* [WORK TO DO]
a – Could you copy the stretch from "As noted above, the" through "during the design." word for word from the passage on purging polymer fluff?
b – How would the passage on purging polymer fluff go on after its final sentence? Write the next part.

EXCERPTED PASSAGE start

As noted above, the fresh/make-up gas (e.g., nitrogen) can be introduced to the system II at different points. For example, in embodiments, fresh make-up gas can be introduced into purge column 20 via fresh/make-up purge gas line 23A. Alternatively or additionally, the fresh/make-up gas can be introduced directly into fluff transfer system 2, for example, via fresh/make-up fluff transfer gas line 23B. The fluff transfer gas stream from fluff transfer system 2 to hydrocarbon recovery system 1 (e.g., to purge column 20) can be provided from different points on the transfer loop 68. It also can be provided at rotary valve 50. The optimized location can depend on the flow rates and performance of purge gas-hydrocarbon recovery unit 40 (e.g., INRU) and can be determined by one of skill in the art and with the help of this disclosure during the design.

A method of this disclosure can further comprise producing the wet polymer fluff introduced into purge column 20 (e.g., via purge column fluff inlet line 15). The wet polymer fluff can be produced via any suitable methods. For example, in embodiments, the wet polymer fluff comprises a wet PE fluff produced via a slurry loop process. Such a slurry loop process is described, for example, in U.S. Pat. Nos. 9,610,558; 7,033,545; and 6,953,553, the disclosure of each of which is hereby incorporated herein in its entirety for purposes not contrary to this disclosure.

The fluff transfer system 2 can transfer the purged polymer fluff to downstream apparatus 90. For example, in embodiments, downstream apparatus 90 comprises an extruder, and method 300/400 further comprises introducing purged polymer fluff to the extruder via polymer transfer system 2.

The system and method of this disclosure may provide a number of benefits relative to conventional systems and methods. Without limitation, a number of potential advantages will be outlined hereinbelow.

EXCERPTED PASSAGE end
DATA EXTRACT start

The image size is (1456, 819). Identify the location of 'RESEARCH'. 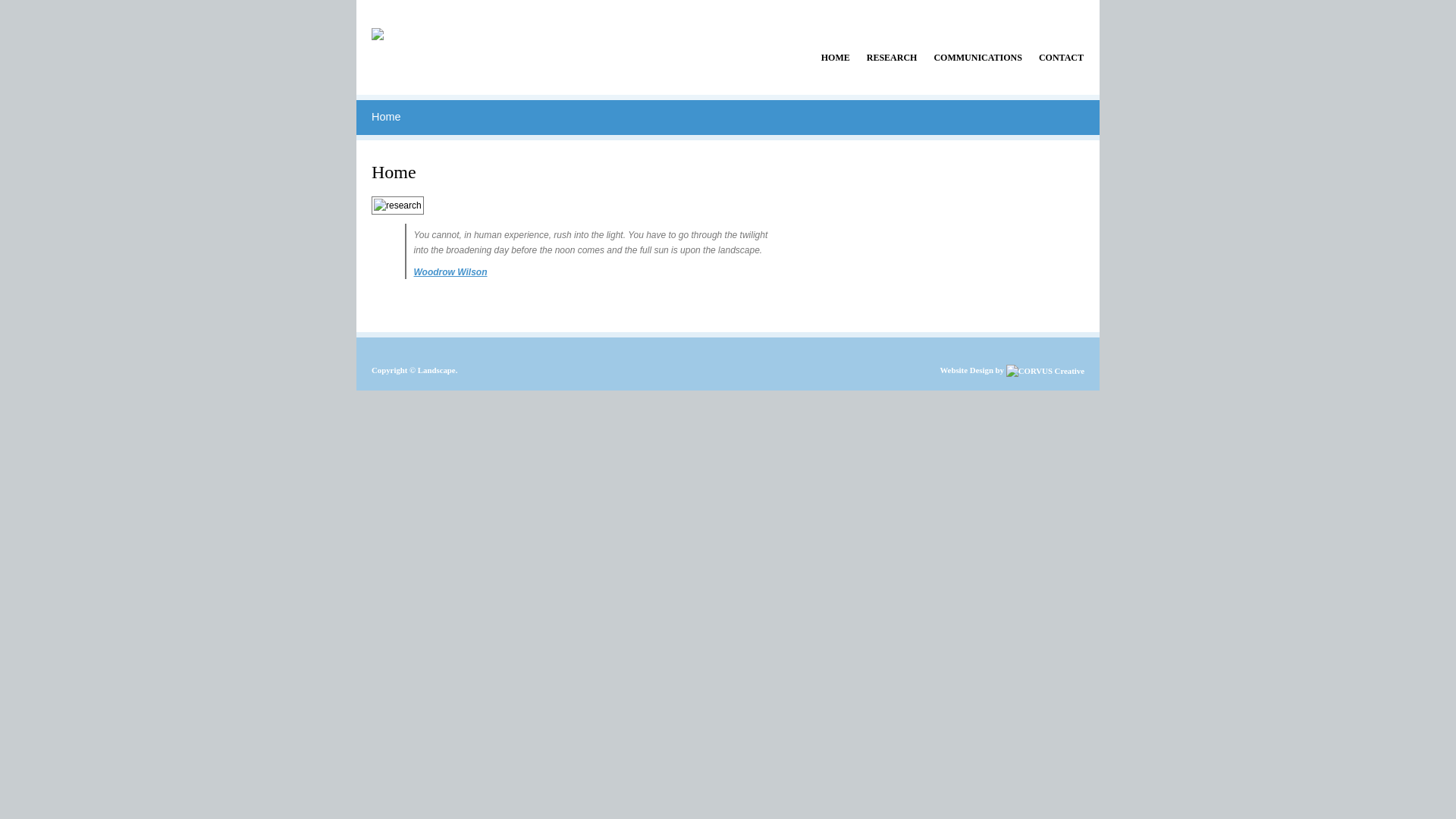
(892, 57).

DATA EXTRACT end

* [EXERCISE ANSWERS]
a –
As noted above, the fresh/make-up gas (e.g., nitrogen) can be introduced to the system II at different points. For example, in embodiments, fresh make-up gas can be introduced into purge column 20 via fresh/make-up purge gas line 23A. Alternatively or additionally, the fresh/make-up gas can be introduced directly into fluff transfer system 2, for example, via fresh/make-up fluff transfer gas line 23B. The fluff transfer gas stream from fluff transfer system 2 to hydrocarbon recovery system 1 (e.g., to purge column 20) can be provided from different points on the transfer loop 68. It also can be provided at rotary valve 50. The optimized location can depend on the flow rates and performance of purge gas-hydrocarbon recovery unit 40 (e.g., INRU) and can be determined by one of skill in the art and with the help of this disclosure during the design.

b –
Hydrocarbon content in the fluff transfer system 2 is conventionally controlled by a continuous purge to flare (e.g., via fluff transfer system purge line 92 of non-integrated hydrocarbon recovery and fluff transfer system I of FIG. 1), and, additionally, as noted hereinabove, undesired leaking of gas from fluff transfer system 2 to purge column 1 via rotary valve 50 is a challenging problem in non-integrated hydrocarbon recovery and fluff transfer system systems, such as depicted in FIG. 1. The integrated hydrocarbon recovery and fluff transfer system II of this disclosure and methods 300/400 utilize this gas as the purge gas in purge column 20.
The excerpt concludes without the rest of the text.